6 Conclusions

The research shows that deep learning has a good application effect in runoff simulation. Compared with traditional statistical models, MLP can better learn the potential relationship between climatic factors and runoff, which is more obvious in hydrological simulations with stronger precision (e.g., daily runoff simulation). Moreover, in simulation of the peak runoff (5%), deep learning is more accurate than traditional hydrological models, showing obvious advantage.
Meanwhile, future climate and runoff is forecasted for a period of 2020-2050. The result shows that futere temperature in the three basins all showed upward trend, and the increment decrease from Jinghe, through Xiangxi to Zhongzhou River Basins. In the average annual precipitation, Xiangxi River shows growing trend, Jinghe River shows swinging change, and Zhongzhou River shows downward trend. The same trend was given by Wang et al. (2019), who found that precipitation and temperature is projected to increase in the Upper Yangze River Basin. In Yellow River Basin, Guan et al. (2019) found the temperature presented a significant rising trend, but precipitation had a decline trend.
Average annual runoff in the three basins all have upward trend. The increments ranking is consistent with the temperature increase. Runoff growth in Jinghe River and Xiangxi River is mainly in the summer, so the frequency of summer disasters may increase. There is also an upward trend in winter runoff in Jinghe River, which may improve the winter shutdown phenomenon. The runoff growth in Zhongzhou River is mainly concentrated in February to April, so the peak runoff may be advanced. Under the RCP8.5 emission scenario, the above trends are more obvious. What’s more, the four regional climate models used in this study have little difference in climate simulation accuracy in the study basins. This is not the same as trend by Chen et al. (2014), which annual runoff exhibited a decrease trend in the Yangtze, Yellow and Pearl Basins. The different results may result from the different methodology, RCMs and baseline period. However, future runoff change also is stronger under the RCP8.5 scenario than the RCP4.5 scenario in Chen’s study.
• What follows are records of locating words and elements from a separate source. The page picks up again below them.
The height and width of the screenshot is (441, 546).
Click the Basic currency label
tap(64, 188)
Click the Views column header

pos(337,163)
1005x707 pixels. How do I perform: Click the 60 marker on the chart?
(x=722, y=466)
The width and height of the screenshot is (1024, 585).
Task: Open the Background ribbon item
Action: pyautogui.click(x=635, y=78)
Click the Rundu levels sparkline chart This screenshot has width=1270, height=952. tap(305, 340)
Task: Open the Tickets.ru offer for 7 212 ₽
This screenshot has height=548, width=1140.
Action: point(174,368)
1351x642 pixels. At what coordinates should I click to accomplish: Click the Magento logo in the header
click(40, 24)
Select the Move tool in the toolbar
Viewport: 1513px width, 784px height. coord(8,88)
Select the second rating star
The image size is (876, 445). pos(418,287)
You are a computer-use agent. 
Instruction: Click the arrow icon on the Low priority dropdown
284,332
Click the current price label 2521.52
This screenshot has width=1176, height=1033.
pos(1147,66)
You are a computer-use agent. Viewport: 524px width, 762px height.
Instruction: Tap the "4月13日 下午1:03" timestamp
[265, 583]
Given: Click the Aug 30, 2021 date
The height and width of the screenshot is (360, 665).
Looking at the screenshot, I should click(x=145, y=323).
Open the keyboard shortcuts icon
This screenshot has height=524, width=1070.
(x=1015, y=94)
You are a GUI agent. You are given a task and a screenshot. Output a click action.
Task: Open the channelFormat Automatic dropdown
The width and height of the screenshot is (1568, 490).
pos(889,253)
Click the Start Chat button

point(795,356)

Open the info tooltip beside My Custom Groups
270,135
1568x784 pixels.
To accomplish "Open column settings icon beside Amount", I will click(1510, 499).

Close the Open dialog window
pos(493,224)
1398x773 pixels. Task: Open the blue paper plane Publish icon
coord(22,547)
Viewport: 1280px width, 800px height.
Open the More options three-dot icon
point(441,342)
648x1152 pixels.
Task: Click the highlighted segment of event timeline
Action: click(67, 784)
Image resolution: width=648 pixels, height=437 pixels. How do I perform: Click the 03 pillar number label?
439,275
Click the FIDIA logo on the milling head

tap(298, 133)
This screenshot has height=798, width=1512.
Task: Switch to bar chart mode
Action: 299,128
Although the results of this study are relatively abundant and reliable, there is still room for improvement. In the future research, more kinds of deep neural network methods can be applied to hydrological simulation, i.e., Convolutional Neural Network (CNN) and Cyclic Neural Network (RNN). In addition, the linear regression was used as the only bias-correction method for RCMs in this paper, so more methods can be used in the future study.